The Importance of Australia, 1941

Today’s post is written by David Langbart, an Archivist in the Textual Records Division at the National Archives at College Park.

Australia is, today, a vital ally of the United States.  As the Department of State’s February 2017 factsheet on relations with Australia notes, the relationship is “underpinned by shared democratic values, common interests, and cultural affinities.”  Even though the United States and Australia established bilateral diplomatic relations in January 1940, much of that relationship stems from the period after the United States entered World War II subsequent to Japan’s December 7, 1941 attack on Pearl Harbor.

U.S. and Australian forces fought side-by-side during the war and Australia became a major base for U.S. forces.  Despite ups and downs in the relationship, during World War II the United States supplanted Great Britain as Australia’s military protector.[1]  The relationship was further cemented during the Cold War.  In 1951, the Australia, New Zealand, United States Security Treaty (ANZUS Treaty) established the foundation of defense and security cooperation between the U.S. and Australia.

Even before the changes in the U.S.-Australian relationship brought about by World War II and the Cold War, there was an American recognition of Australia’s important strategic position vis-a-vis the United States as well as the political commonalities.  These are summed up in the following memorandum prepared in a branch of the Coordinator of Information (COI) six days before the attack on Pearl Harbor.

OWI.Australia.1
Estelle Frankfurter to Nelson Poynter, Memorandum on Australia, December 1, 1941, file “Arabia, Australia & Australian Conference,” Entry NC-148-353A: Records of the Special Assistant (NAID 1013120), RG 208: Records of the Office of War Information.
OWI.Australia.2
Map showing the relative position of Australia and the “Eastern World”

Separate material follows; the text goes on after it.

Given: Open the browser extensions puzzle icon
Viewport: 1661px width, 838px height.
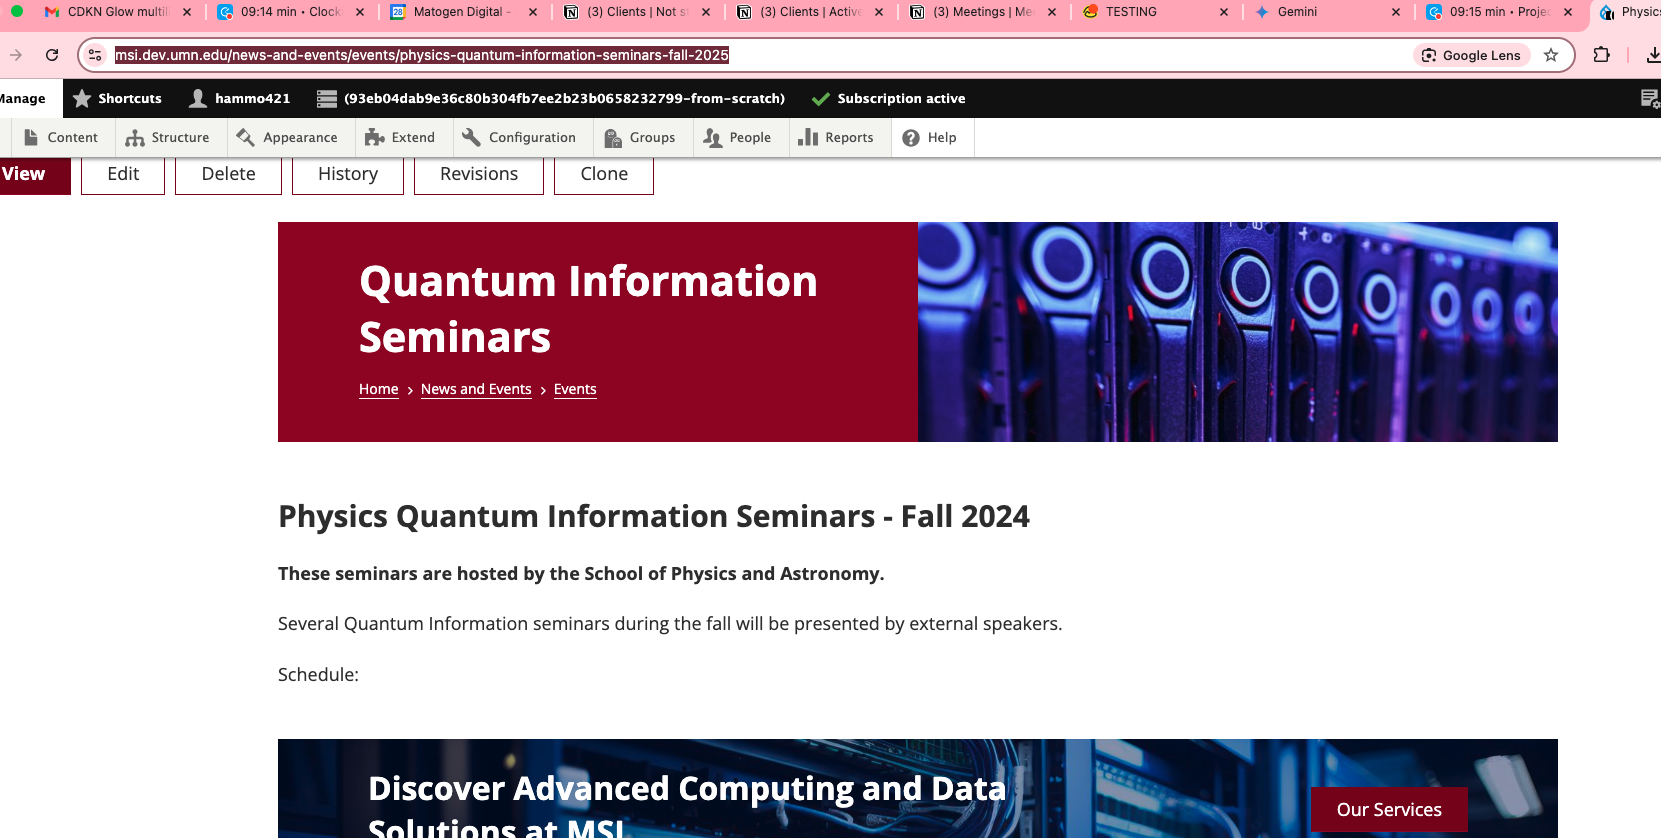Looking at the screenshot, I should [x=1601, y=55].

Some of the records in this entry, including this memorandum, originated in the Foreign Information Service (FIS) of the Coordinator of Information (COI).  In June 1942, the function and many records of that organization were transferred to the new Office of War Information (OWI) when that agency was established while the other parts of the COI became the core of the new Office of Strategic Services (OSS).

Estelle Frankfurter was the sister of Supreme Court Justice Felix Frankfurter.

Unstated in this memorandum but clear from other sources of the time is the importance of a “white” Australia in a “yellow” and “brown” part of the world.


[1] For a study that situates Australia in the larger context of World War II see Christopher Thorne, Allies of a Kind: The United States, Britain, and the War against Japan, 1941-1945.